+++ Texto para leitura +++

Uma boa parte da minha leitura de TLTP aconteceu na FLIP, que em 2017 homenageou Lima Barreto. Sob essa influência identifiquei na trajetória de vida Lima Barreto alguns pontos presentes no livro da Verônica. Lima era um escritor brilhante, suburbano, e, apesar de relativamente remediado (tinha trabalho regular), tinha dificuldade de se inserir nos estratos sociais superiores. Vivia o drama do pardo que pode ascender socialmente. Diferentemente de seu antecessor pardo mais celebrado, Machado de Assis, Lima denunciou em sua obra (isso eu percebi no único romance dele que li, Clara dos Anjos) o preconceito racial e social. Teve importante reconhecimento profissional em vida, mas hesitava sempre em se inserir no estrato branco dos mais abastados, a ponto de por mais de uma vez apresentar e retirar candidatura a vaga na Academia Brasileira de Letras. Atormentado por essas ambivalências, sofria com o alcoolismo. Sua obra mostra claramente esse ressentimento com a sociedade que o aceitava apenas parcialmente.  Machado de Assis ignorou o racismo em sua obra e recebeu todo o reconhecimento possível em vida. Lima Barreto denunciou o problema e sofreu as consequências.

+++ Entradas fornecidas +++

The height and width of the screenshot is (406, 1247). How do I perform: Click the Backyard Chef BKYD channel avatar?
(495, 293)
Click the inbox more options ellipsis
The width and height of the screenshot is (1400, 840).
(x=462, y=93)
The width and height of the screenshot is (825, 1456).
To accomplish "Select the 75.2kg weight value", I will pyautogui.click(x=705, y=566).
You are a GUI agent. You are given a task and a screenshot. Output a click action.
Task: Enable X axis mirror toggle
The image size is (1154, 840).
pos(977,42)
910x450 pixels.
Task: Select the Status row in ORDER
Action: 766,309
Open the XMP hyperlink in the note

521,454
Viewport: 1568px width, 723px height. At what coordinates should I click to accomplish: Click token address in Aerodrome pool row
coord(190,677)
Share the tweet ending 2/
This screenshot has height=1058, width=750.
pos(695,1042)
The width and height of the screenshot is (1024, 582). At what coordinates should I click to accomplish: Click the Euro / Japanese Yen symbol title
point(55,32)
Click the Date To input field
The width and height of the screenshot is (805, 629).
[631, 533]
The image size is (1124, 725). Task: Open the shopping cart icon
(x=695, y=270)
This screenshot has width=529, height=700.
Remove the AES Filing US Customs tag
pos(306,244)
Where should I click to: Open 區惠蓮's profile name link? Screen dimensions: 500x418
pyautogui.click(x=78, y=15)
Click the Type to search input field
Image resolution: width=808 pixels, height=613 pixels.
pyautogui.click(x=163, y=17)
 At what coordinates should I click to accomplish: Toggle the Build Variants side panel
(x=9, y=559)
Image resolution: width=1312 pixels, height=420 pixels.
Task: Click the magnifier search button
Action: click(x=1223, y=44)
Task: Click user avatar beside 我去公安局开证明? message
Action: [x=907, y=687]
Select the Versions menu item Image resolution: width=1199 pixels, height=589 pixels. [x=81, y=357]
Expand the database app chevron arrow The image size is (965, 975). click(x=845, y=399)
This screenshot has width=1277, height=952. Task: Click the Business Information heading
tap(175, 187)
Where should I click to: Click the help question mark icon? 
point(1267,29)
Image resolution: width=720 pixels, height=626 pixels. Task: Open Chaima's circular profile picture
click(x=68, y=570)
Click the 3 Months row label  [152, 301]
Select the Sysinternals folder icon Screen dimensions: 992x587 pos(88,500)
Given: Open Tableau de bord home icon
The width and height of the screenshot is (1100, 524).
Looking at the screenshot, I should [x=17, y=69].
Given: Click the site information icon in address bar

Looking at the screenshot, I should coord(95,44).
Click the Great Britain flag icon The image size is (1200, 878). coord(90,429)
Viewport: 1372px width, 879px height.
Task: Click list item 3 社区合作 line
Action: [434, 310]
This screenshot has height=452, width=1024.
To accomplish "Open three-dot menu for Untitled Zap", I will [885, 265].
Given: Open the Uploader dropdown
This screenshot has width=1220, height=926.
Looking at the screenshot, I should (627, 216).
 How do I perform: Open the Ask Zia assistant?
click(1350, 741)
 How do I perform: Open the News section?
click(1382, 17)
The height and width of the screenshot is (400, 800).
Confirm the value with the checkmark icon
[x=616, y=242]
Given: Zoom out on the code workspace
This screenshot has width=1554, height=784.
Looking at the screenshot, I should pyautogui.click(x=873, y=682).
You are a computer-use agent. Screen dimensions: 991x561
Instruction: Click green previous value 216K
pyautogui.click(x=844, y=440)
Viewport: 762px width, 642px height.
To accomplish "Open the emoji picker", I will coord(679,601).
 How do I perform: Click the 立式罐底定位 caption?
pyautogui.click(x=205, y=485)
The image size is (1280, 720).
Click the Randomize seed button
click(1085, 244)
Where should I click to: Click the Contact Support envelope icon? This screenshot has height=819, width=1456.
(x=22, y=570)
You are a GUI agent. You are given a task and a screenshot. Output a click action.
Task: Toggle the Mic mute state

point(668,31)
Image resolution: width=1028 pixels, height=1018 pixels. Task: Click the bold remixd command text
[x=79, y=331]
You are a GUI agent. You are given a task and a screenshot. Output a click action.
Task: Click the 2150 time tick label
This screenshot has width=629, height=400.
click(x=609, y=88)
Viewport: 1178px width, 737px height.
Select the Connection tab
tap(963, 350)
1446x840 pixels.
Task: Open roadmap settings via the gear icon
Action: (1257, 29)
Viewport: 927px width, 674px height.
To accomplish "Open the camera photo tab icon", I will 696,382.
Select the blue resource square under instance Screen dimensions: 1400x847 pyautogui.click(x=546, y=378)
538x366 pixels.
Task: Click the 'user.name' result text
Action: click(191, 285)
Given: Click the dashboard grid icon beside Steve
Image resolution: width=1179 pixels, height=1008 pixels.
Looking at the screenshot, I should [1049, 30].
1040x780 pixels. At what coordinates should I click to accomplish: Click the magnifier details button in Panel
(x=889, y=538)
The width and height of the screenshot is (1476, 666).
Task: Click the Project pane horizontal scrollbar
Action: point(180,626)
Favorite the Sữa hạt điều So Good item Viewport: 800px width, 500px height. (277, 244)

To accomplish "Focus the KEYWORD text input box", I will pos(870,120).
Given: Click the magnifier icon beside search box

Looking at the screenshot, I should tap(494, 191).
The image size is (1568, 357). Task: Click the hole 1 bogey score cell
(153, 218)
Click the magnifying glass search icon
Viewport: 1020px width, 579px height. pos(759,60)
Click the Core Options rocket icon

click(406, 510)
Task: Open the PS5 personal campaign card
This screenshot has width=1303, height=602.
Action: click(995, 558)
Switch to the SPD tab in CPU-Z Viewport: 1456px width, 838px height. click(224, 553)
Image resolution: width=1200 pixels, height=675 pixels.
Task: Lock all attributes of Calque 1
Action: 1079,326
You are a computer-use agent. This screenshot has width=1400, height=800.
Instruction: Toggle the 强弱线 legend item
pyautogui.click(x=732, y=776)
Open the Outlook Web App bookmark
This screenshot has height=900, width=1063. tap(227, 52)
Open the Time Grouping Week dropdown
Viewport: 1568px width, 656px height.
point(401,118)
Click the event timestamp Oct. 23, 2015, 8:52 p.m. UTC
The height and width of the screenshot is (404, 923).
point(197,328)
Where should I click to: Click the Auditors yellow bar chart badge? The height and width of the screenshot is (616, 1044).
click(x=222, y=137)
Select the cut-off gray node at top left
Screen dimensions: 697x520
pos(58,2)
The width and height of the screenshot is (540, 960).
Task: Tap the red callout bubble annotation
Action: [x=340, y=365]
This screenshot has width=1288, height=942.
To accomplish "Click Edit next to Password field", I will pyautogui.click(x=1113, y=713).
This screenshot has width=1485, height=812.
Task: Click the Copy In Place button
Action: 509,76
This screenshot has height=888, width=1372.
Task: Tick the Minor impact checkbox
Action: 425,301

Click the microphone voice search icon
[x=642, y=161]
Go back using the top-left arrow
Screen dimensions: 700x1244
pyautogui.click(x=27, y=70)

+++

Diga se cada afirmação está de acordo com o texto sobre Lima Barreto: (a) Lima Barreto apresentou candidatura à Academia Brasileira de Letras uma única vez; (b) Lima Barreto sofria com o alcoolismo; (c) Machado de Assis denunciou o racismo em sua obra. Responda sim ou não a cada uma e cite as palavras do texto que decidem a resposta. As entradas não são necessárias para este exercício.

(a) Não: "por mais de uma vez apresentar e retirar candidatura a vaga na Academia Brasileira de Letras".
(b) Sim: "Atormentado por essas ambivalências, sofria com o alcoolismo."
(c) Não: "Machado de Assis ignorou o racismo em sua obra".